Arthur Creber

Personal information
- Full name: Arthur Brynley Creber
- Born: 11 October 1909 Sketty, Swansea, Glamorgan, Wales
- Died: 10 August 1966 (aged 56) Colwyn Bay, Denbighshire, Wales
- Batting: Right-handed
- Bowling: Right-arm medium
- Relations: Harry Creber (father)

International information

Domestic team information
- 1929: Glamorgan

Career statistics
| Competition | FC |
| Matches | 2 |
| Runs scored | 45 |
| Batting average | 11.25 |
| 100s/50s | –/– |
| Top score | 23 |
| Balls bowled | 156 |
| Wickets | 1 |
| Bowling average | 80.00 |
| 5 wickets in innings | – |
| 10 wickets in match | – |
| Best bowling | 1/80 |
| Catches/stumpings | 1/– |
- Source: Cricinfo, 3 July 2010

= Arthur Creber =

Welsh cricketer

Arthur Brynley Creber (11 October 1909 - 10 August 1966) was a Welsh cricketer, who played for Glamorgan and Scotland. Creber was a right-handed batsman who bowled right-arm medium pace.

==Biography==
Arthur Brynley Creber was born on 11 October 1909 at Sketty, in Swansea, Glamorgan. He was the son of the cricketer, Harry Creber.
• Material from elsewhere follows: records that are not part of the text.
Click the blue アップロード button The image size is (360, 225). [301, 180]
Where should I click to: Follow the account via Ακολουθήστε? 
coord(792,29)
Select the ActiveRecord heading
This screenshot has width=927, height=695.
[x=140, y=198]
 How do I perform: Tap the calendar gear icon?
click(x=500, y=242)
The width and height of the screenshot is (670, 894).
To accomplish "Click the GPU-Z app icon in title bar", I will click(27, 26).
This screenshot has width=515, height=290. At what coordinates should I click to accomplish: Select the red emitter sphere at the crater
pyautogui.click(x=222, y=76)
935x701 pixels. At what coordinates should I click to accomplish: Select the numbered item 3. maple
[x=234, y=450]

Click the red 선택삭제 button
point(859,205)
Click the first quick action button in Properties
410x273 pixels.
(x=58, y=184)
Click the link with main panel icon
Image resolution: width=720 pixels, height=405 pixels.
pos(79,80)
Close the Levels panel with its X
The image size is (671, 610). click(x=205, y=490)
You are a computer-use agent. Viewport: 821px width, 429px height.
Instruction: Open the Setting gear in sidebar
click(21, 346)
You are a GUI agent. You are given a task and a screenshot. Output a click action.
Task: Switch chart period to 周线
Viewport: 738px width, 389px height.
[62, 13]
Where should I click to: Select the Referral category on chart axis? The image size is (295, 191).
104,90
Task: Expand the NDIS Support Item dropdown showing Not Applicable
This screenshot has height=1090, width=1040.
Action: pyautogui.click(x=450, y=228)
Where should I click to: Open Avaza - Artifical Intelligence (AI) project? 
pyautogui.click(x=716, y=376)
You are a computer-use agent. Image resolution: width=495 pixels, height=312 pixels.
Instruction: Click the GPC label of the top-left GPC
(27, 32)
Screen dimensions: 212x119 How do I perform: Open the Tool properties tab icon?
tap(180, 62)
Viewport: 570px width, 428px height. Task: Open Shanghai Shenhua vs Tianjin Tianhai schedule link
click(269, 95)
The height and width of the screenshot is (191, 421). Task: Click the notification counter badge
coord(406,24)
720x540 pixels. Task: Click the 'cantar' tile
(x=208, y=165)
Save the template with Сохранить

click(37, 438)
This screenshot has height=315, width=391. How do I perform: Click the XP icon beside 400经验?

Creber made a single first-class appearance for Glamorgan in 1929 against Leicestershire.

After moving to Scotland he played a single first-class match for the Scotland national cricket team against Yorkshire, a match in which he took his only first-class wicket at the cost of 88 runs.

Creber died at Colwyn Bay, Denbighshire on 10 August 1966.

==Family==
His father, Harry Creber, played Minor Counties Cricket and first-class cricket for Glamorgan.